If what the employees did was a bad as it sounds like , its not exactly a ringing endorsement of ACORN that they found folks like that on only the sixth try.
DoctorJ
09-12-2009, 08:20 AM
What are you talking about? All ACORN would have to say is, "If we find even one fraudulent registration in the pile a worker submits, no payment will be forthcoming for any of it."
Even if they did random spot checking, the potential of losing all the money would greatly reduce the incentive to cheat, wouldn't it?
Or, if they don't want to be that draconian, they could say that for every fraudulent registration they uncover, the worker involved will forfeit 50 good ones. Or something like that.
I'm not sure how this lines up with labor laws--I wouldn't think you could agree to pay someone an hourly wage and then not pay it like that. But I could be wrong.
In any event, in your scenario, what happens when some jackass comes up to the ACORN voter drive table and fills out a form for Heywood Jablowme at 6969 Penetration Park? The worker has to turn it in, and under your scenario he could be fired for it. Even worse, what if someone fills out a form with a completely plausible fake name and address? The worker can't help that.
Perhaps more to the point, there's nothing stopping the worker from claiming that this is what happened if some of his forms turn out to have bogus names and addresses. So there's no way for ACORN to prove wrongdoing.
The only thing they can do is flag the forms that are obviously suspicious, let the workers go who are obviously faking a bunch of forms themselves (and are dumb enough to get caught), turn all the forms in as they are legally required to do, and let the county clerk's verification process (which is going to happen anyway) sort out the good from the bad. In other words, exactly what happens.
I'm also not sure what nefarious motive ACORN could have to deliberately turn in a bunch of fake registrations. They work mostly in low-income areas that are overwhelmingly Democratic, so if you accept their leftward bias (and I do) it's in their interest to get as many people as possible registered to vote. How would turning in fakes further their cause at all?
Lightnin'
09-12-2009, 08:53 AM
If what the employees did was a bad as it sounds like , its not exactly a ringing endorsement of ACORN that they found folks like that on only the sixth try.

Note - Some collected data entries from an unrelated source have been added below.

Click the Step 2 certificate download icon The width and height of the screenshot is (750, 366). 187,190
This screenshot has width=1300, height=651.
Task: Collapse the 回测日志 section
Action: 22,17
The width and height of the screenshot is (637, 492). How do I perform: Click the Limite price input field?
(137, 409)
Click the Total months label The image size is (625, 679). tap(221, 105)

Sixth city, not tries. We really have no way of knowing how many times he tried this before he found someone willing to take the bait. All we've got is his gotcha ya video showing that he caught someone- and we're supposed to paint the entire organization with that brush he's trying to sell us.

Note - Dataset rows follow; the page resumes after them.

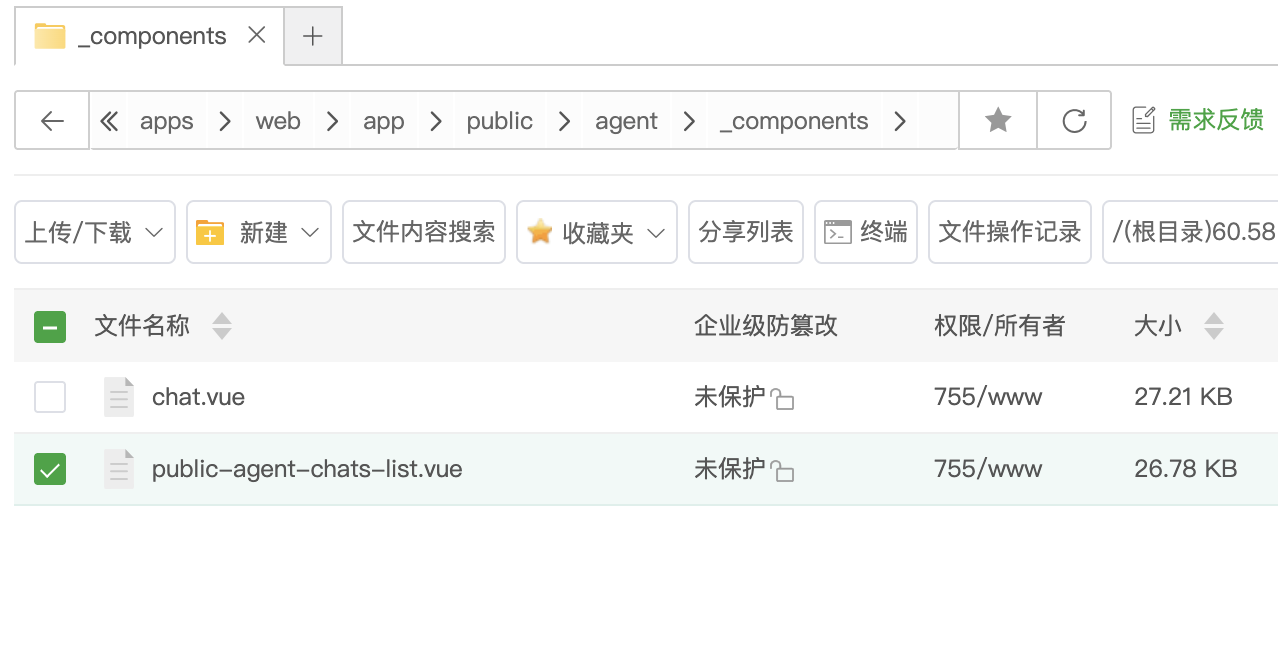Click the refresh icon in path bar
The width and height of the screenshot is (1278, 664).
pyautogui.click(x=1074, y=121)
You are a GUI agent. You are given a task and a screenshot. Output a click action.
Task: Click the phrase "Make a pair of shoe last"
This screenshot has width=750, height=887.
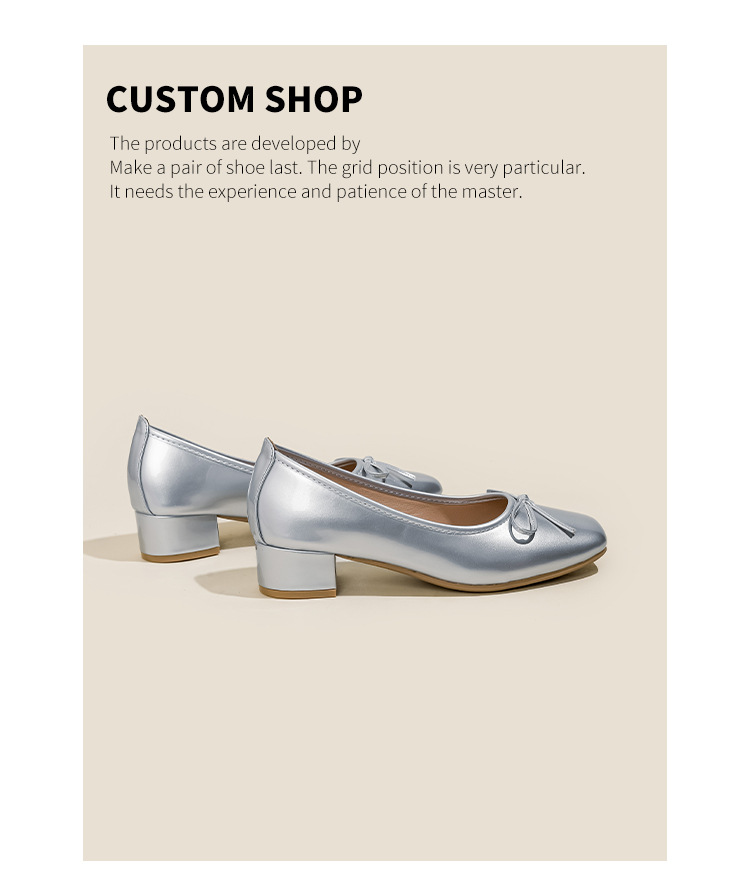tap(204, 167)
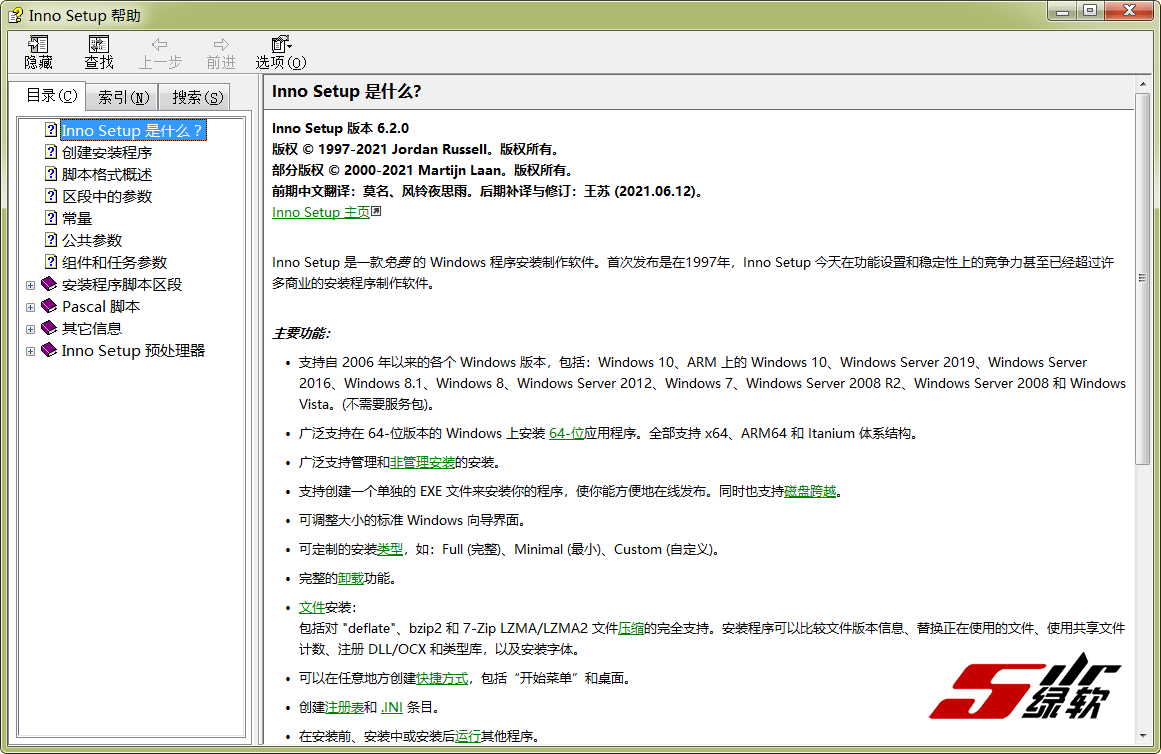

As I wondered, above- how long would he have kept doing it 'til he found someone that would take the bait?
If I have a box filled with thousands of red and blue marbles, and I keep pulling marbles out until I get a red one... what usable information does that give us as to the percentage of red and blue marbles?
ElvisL1ves
09-12-2009, 08:59 AM
I'm also not sure what nefarious motive ACORN could have to deliberately turn in a bunch of fake registrations.Because they just hate America, like most Democrats?

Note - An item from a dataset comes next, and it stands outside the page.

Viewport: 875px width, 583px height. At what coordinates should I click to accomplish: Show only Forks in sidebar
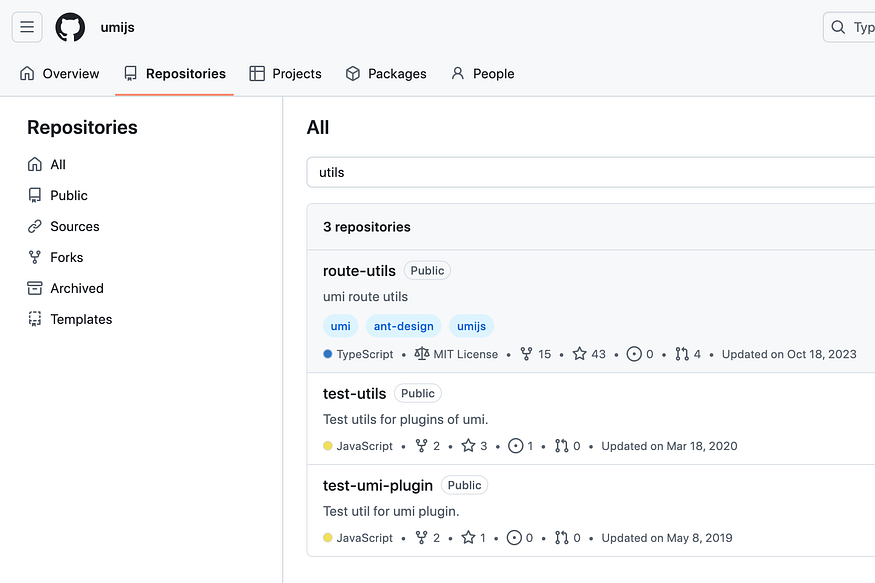(x=66, y=257)
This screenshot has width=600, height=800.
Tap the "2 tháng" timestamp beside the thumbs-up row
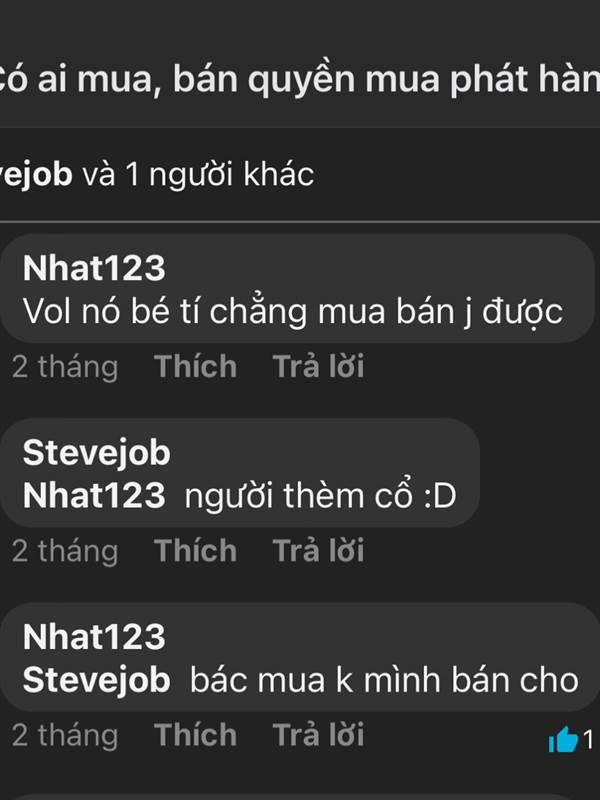[x=65, y=736]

Sam will have some better explanation for us soon, perhaps. Or perhaps not.
El_Kabong
09-12-2009, 09:41 AM
Here is another BigGovernment.com (http://biggovernment.com/2009/09/10/chaos-for-glory/) link, in which Mr. O'Keefe attempts to justify his actions:
ACORN has ascended. They elect our politicians and receive billions in tax money. Their world is a revolutionary, socialistic, atheistic world, where all means are justifiable. And they create chaos, again, for it’s own sake. It is time for us to be studying and applying their tactics, many of which are ideologically neutral. It is time, as Hannah said as we walked out of the ACORN facility, for conservative activists to “create chaos for glory.”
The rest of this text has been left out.